Além do armamento estratégico

As palavras de Kim foram: “Temos poder de dissuasão que pode deter e controlar suficientemente quaisquer ameaças militares que nossa nação sagrada enfrenta e pode enfrentar. (...) Definitivamente, não quero que nosso poderio militar seja usado contra ninguém. Esclareço que não estamos fortalecendo nossa dissuasão de guerra contra alguém em específico”. E a maior parte da imprensa mundial focou os comentários sobre a parada militar no novo míssil. Isso é, para esse colunista, um problema, já que a Coreia do Norte exibiu, proporcionalmente, avanços muito maiores em setores convencionais da indústria bélica, independente do novo míssil balístico.
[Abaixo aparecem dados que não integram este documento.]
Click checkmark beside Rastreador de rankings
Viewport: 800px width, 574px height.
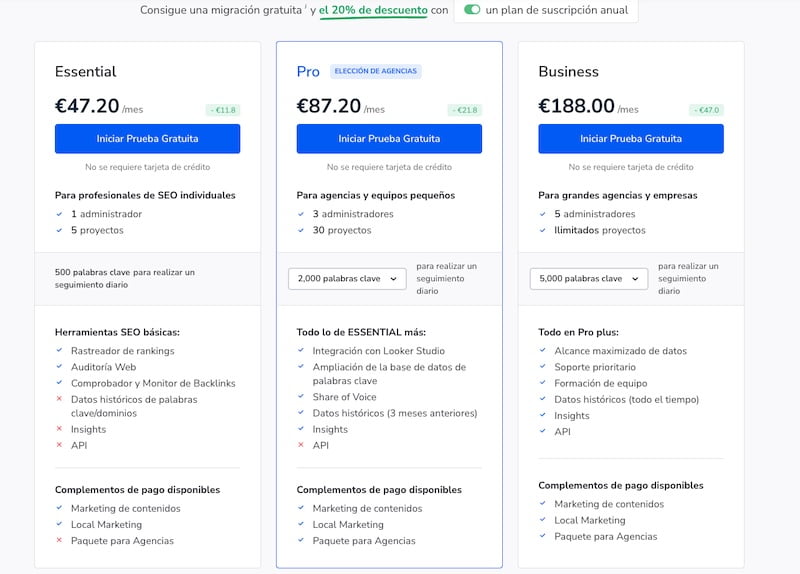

E esse é um recado interessante, de que a Coreia do Norte está indo além das armas estratégicas. O exército norte-coreano exibiu novos uniformes com padrões digitais de camuflagem, substituindo as fardas de modelo soviético ainda utilizadas. Os soldados desfilaram com profusão de equipamento tático moderno, como coletes balísticos, óculos de visão noturna, sensores ópticos de temperatura e supressores de ruído acoplados nas armas, popularmente chamados de “silenciadores”. Também foram exibidos dois novos fuzis. Um é uma versão modernizada do armamento padrão norte-coreano, o Tipo-88, por sua vez uma cópia local do AK-74, e outro uma cópia local do novo AK-12.

Longe da imagem de um exército antiquado em seus equipamentos e no visual, as forças norte-coreanas exibiram soldados certamente melhor equipados para uma guerra moderna. Também exibiram um novo veículo leve de combate multifunção, um novo sistema antiaéreo, possivelmente cópia local do Tor russo, e um novo carro de combate, o popular tanque, com blindagem reativa. No caso dos veículos o ceticismo volta à ser parte importante, já que, em 2020, o recheio de um vetor de combate é tão, ou mais, importante quanto seu desenho exterior. Radares e sensores, por exemplo. Outra mudança apresentada foi estética, com uma guarda de honra com uniformes de gala em estilo soviético. Possivelmente um contingente que se apresentaria no Nove de maio em Moscou, celebrando os 75 anos do fim da guerra.

Finalmente, além da emotividade e dos armamentos, outro recado do desfile foi literal, com palavras de Kim Jong-un direcionadas para a Coreia do Sul.  “Estou muito grato por todos os nossos cidadãos estarem saudáveis. Desejo boa saúde a todos os que estão lutando contra o vírus no mundo todo. Também envio calorosas saudações aos irmãos do sul com o mesmo desejo. Estou ansioso pelo dia em que triunfaremos sobre a crise de saúde e o Norte e o Sul ficarão de mãos dadas”. Numa tacada só, Kim culpa a pandemia pelo congelamento das conversas coreanas e insinua que está disposto ao diálogo, talvez pós pandemia, sem parecer um pedido por ajuda. Dentre os vários recados do desfile militar, esse talvez tenha sido o principal.